In the bike-loving Netherlands, electric bicycles now account for one-third of bicycle spending. The e-bike is encroaching on the Vespa in Rome, and multiplying on the steep roads of Lausanne. Globally, the production of electric bicycles is expected to increase by roughly a million units each year through 2020.
As European and U.S. cities brace for an invasion of the battery-powered bikes, they have a clear test case in China, where more than nine in ten e-bikes are sold worldwide.
That is not to say that Chinese cities have figured out how to grapple with the legal, cultural, and environmental implications of electric bicycles. Should they be treated like regular bikes or motorcycles? Can they solve the transit problems of a twenty-first century city, or should they be banned altogether? The conflicting decisions of national and municipal authorities in China have demonstrated the difficulty of adapting to a new mode of transportation.
Car ownership in China was uncommon until recently: in 1998, the Chinese owned 4 million cars. By 2008, that number had grown to 35 million. Between 1995 and 2005, bicycle ownership fell from 1.9 to 1.1 bicycles per household. There has arguably been a corresponding shift in social attitudes, with car ownership becoming a status symbol: a couple of years ago a model on a Chinese dating show proclaimed she would “rather cry in a BMW than laugh on the backseat of a bicycle.”
The effect has been particularly pronounced in cities. Cycling has declined in nearly all of China’s major cities in the twenty-first century—in Beijing, for example, cycling as a percentage of trips fell from 60% in 1986 to under 20% in 2009. Such statistics remain decades in the future for most U.S. cities. In Portland, Oregon, something of a paradigm for an American cycling city, bicycle use accounts for around 6%.
The difference can partially be explained by China’s electric bicycle culture. It is estimated that there are well over 120 million such bicycles in China, up from tens of thousands in the late 1990s. It seems unlikely that any other transportation technology in history has experienced a decade of such growth. One in five Chinese bicycles has a battery, and that ratio is likely to be higher in urban areas.
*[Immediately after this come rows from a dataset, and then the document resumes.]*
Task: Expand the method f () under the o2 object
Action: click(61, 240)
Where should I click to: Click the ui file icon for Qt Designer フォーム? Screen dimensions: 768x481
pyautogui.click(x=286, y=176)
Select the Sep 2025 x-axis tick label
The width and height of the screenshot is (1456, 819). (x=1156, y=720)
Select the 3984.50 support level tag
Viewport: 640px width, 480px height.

The transition has not been smooth. At first, China endorsed the bikes as a cleaner alternative to electric scooters and mopeds. But when the trend really took off in the early years of the new millennium—some attribute the boom to urbanites being wary of public transport after the SARS outbreak, others have pointed to municipal bans on gas-powered scooters—many cities moved in the opposite direction. Some banned the electric bicycle after national crash deaths skyrocketed from the single digits into the thousands. In Shenzhen, electric bicycles were involved in 15% of all traffic accidents in 2011, and the city subsequently banned the e-bike.
In many places, policy has wavered. Beijing banned the e-bikes in 2002, only to change course and allow them in 2006. The Chinese government threatened new regulations in 2009 that would have made the e-bike the legal equivalent of a motorcycle, only to back down in 2010. In Guangzhou, where bikes were banned in 2007 but remain in wide use, a government crackdown this summer brought accusations that the law was enforced at the whim of the fine-happy police.
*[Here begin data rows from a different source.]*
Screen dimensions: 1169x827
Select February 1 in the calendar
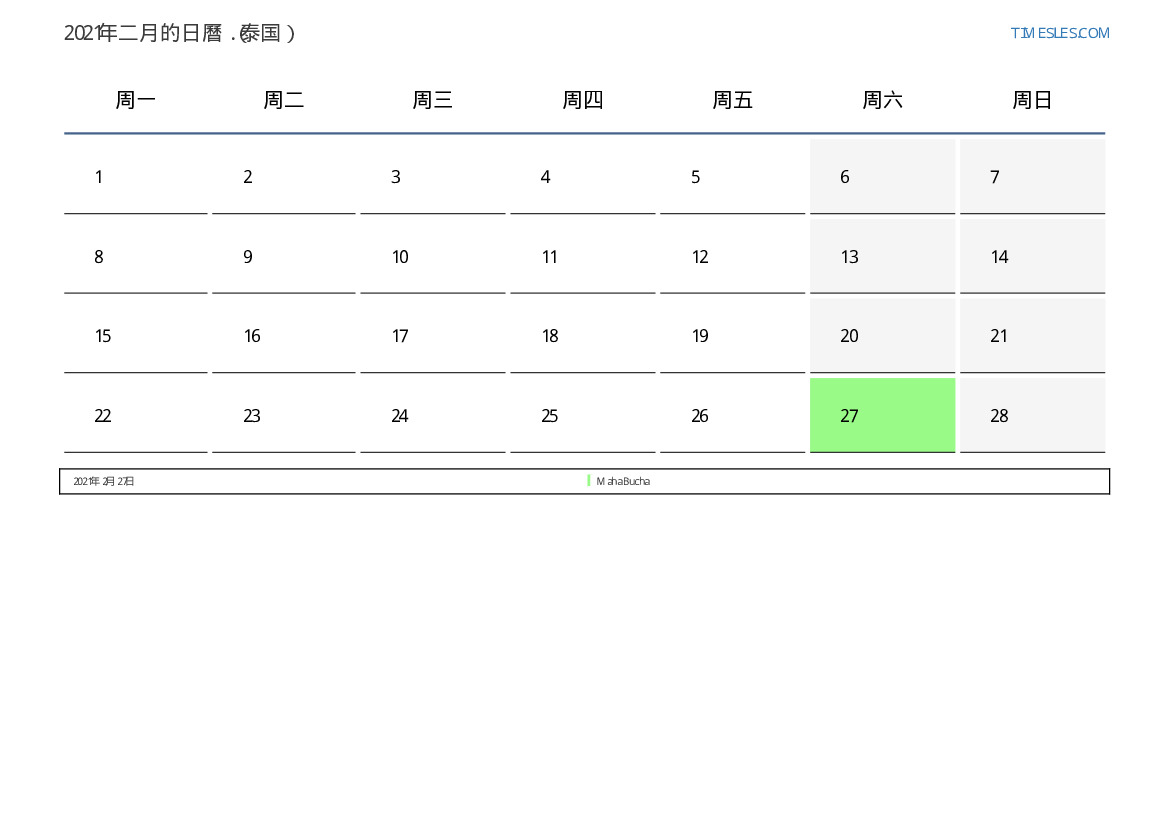tap(136, 177)
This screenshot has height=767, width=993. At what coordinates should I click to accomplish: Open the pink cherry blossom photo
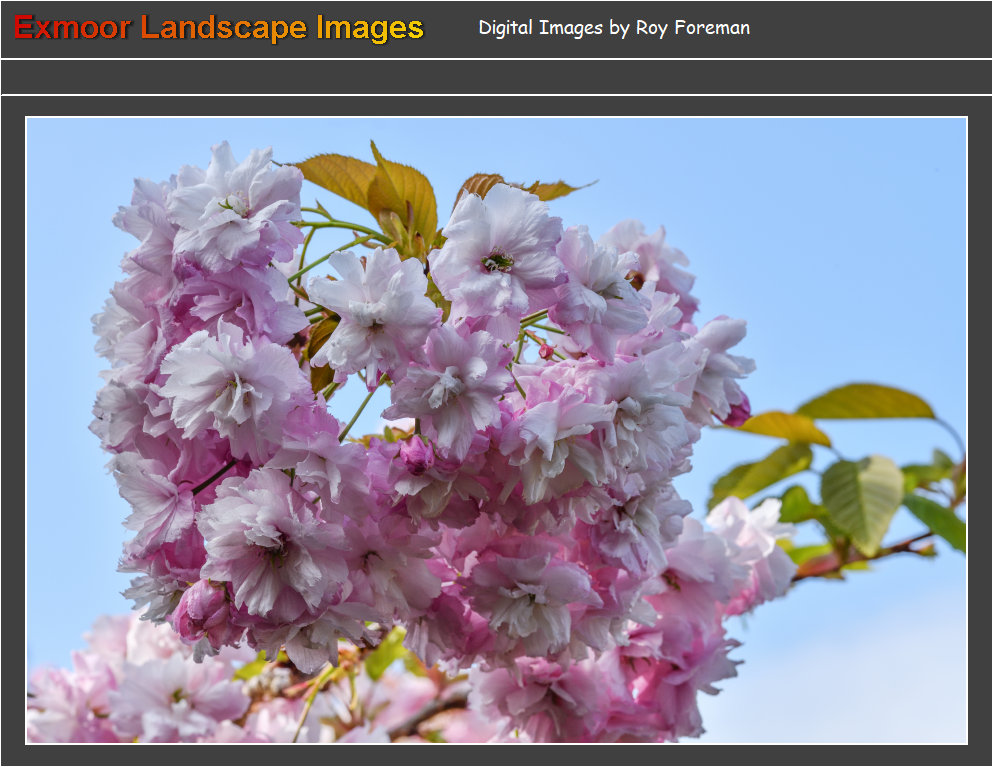(496, 430)
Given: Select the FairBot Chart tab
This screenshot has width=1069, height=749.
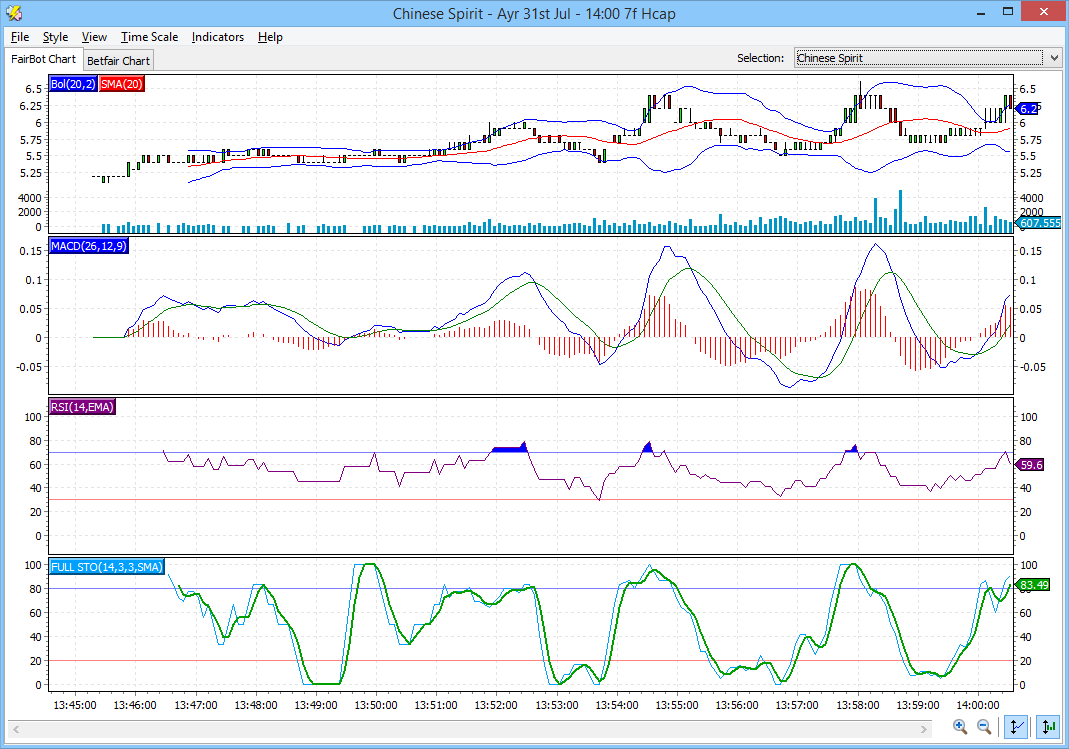Looking at the screenshot, I should click(x=43, y=60).
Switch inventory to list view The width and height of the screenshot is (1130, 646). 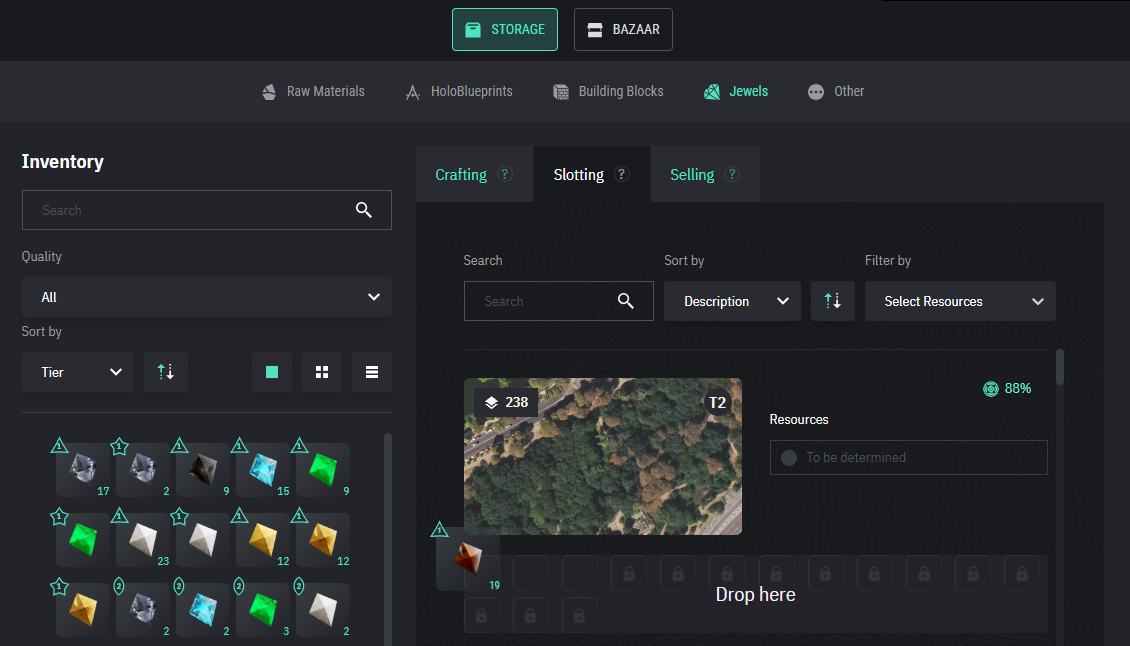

As cities worldwide watch their electric bicycle numbers increase, they have faced similar dilemmas. In Singapore, there is growing concern about the rising number of electric bicycles and their effect on road safety. In New York, though e-bike use remains uncommon, the City Council has twice banned them.
There are also environmental concerns about e-bikes: in China, lead-acid battery production has been increasing by double-digit percentages, in part to meet demand for e-bikes—China is manufacturing about 30 million e-bikes each year, up from 1.5 million a decade ago. And no one has yet determined whether electric bicycles are really drawing commuters out of their cars, or if the new riders would otherwise be riding conventional bicycles.
In Copenhagen, which will debut a bike-share program next spring involving 1,200 electric bicycles with GPS navigation screens, the critique is simpler: why bother? The e-bike is perceived by many there as being a prohibitively expensive version of a vehicle that already works well: Copenhagen’s e-bicycles will cost an astounding U.S.$ 8,000 each.
Alternative transportation advocates, though, continue to see the electric bicycle as a potentially revolutionary device.
In Beijing, for example, if electric bicycles could recover some of the usage lost by bicycles to cars, the effect on the city’s notorious air quality problems (not to mention traffic and parking issues) would be enormous. Proponents believe the e-bike also has the potential to draw in commuters who would never have considered a trip on a standard bike or can’t afford to purchase an electric car.
“E-bikes disrupt car use,” says Christopher Cherry, a professor of civil and environmental engineering at the University of Tennessee at Knoxville. One in five Chinese e-bike riders, according to Cherry, are would-be car drivers.
But if e-bikes are really a potential rival for cars, China’s approach could not be more counter-productive. In response to the rising incidence of electric bicycle accidents, China has clamped down on the medium rather than encouraged it.